Um filme tocante, com Ulrich Muri (também nunca tinha ouvido falar, só escrevi para guardar esse nome, impecável no trabalho!) à frente, fazendo um especialista em interrogatórios na Alemanha comunista, que se deixa envolver pelo interrogado. Um tiro de canhão no maniqueismo vigente. Não à toa ganhou o Oscar de melhor estrangeiro.
Bela indicação do Longarino, ótimo jeito de retornar nesse feriado esquisito de segunda.

sábado, 18 de outubro de 2008

Noites no BF

Só pra registro, estou anotando as noites que bebo e acordo bem. Um deprimido está mais ou menos condenado à não embriagar-se com vinho, e não é sempre que consigo me embriagar só com poesia ou virtude, como queria Baudelaire.

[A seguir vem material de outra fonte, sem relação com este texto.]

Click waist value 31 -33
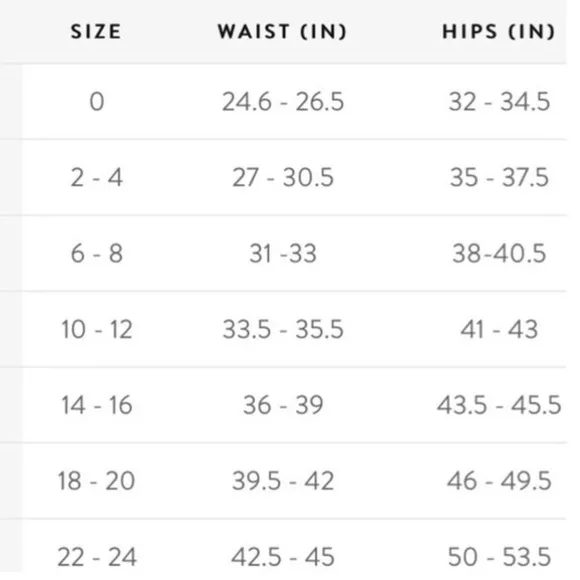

Sempre fui um bebedor contido, mas de uns anos pra cá, nem isso. Bebo muito pouco. Sobram-me garrafas de whisky, que o esperto do meu terapeuta queria que eu aproveitasse o natal e desse algumas de presente. Nada disso! Enquanto há garrafas, há uma espécie de esperança. Esperança do tempo em que eu bebia e acordava muito bem.

Bom, isso tudo é pra dizer que bebi e acordei muito bem. Isso já tinha acontecido na noite em Puerto Iguazu e nas últimas vezes que vim ao BF em Miracema. Conto a de Puerto, porque foram poucas. O segredo é muito simples: boa conversa, bons amigos, nenhuma espectativa, falamos bobagens, contamos histórias e todo mundo sai dali esquecido do que falou. Ninguém promete nada, a crise mundial passa longe, não há nem faisca de vaidade e a carne muito bem servida pelo Sebastião. E os filhos por perto.

São coisas simples, que ninguém repara se não for lembrado dessa forma escrita, mas que têm um valor incremental muito grande para deprimidos em recuperação crônica.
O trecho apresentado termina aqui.